George Clooney may have gotten a little too into character for his latest film role. In The Midnight Sky he plays Augustine, a gout astronomer with cancer who, as the sole survivor of an apocalyptic event, braces for the Earthbound return of astronauts who have no clue their planet is inhabitable.
According to the UK’s Mirror, the Oscar-winning actor lost almost 14kg to achieve Augustine’s emaciated state, which hospitalised him with pancreatitis four days before filming began.
According to Mayo Clinic, pancreatitis is caused by inflammation of the pancreas. Symptoms include abdominal pain, fever, nausea, and vomiting. It occurs “when digestive enzymes become activated while still in the pancreas, irritating the cells of your pancreas and causing inflammation,” per the clinic.

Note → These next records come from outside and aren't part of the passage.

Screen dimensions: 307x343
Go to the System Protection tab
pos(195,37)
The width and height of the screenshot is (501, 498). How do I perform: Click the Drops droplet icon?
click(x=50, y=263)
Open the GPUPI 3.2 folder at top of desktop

“I think I was trying too hard to lose the weight quickly and probably wasn’t taking care of myself,” Clooney told Mirror. The 59-year-old also directed the film, and his diagnosis took a toll on early production.

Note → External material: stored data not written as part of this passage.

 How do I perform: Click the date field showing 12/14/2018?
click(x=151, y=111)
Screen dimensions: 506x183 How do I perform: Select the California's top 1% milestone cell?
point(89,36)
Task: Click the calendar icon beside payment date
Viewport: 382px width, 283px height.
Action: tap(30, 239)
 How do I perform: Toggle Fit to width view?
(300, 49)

“It took a few weeks to get better and as a director it’s not so easy because you need energy,” he explained. On the upside, the condition played right into Augustine. “We were out on this glacier in Finland, which made it a lot harder work. But it certainly helped with the character,” Clooney said. “This is bigger than anything I’ve done before and it was like herding cats to get it done. But, you know, it was fun.”
As Augustine, Clooney is nearly unrecognizable. He’s obviously thinner and sports a shaved head and gray, scraggly beard. He told Mirror that his wife Amal and 3-year-old daughter, Ella were not the biggest fans of the facial hair.
“[They] were really happy when it came off because it was very hard to find a face underneath all that mess,” he said. But Ella’s twin brother Alexander loved it “because he’d hide things in it, which I wouldn’t know about until I got to work and I’d be like, ‘Oh, there’s a popsicle stuck in my beard,’” he quipped.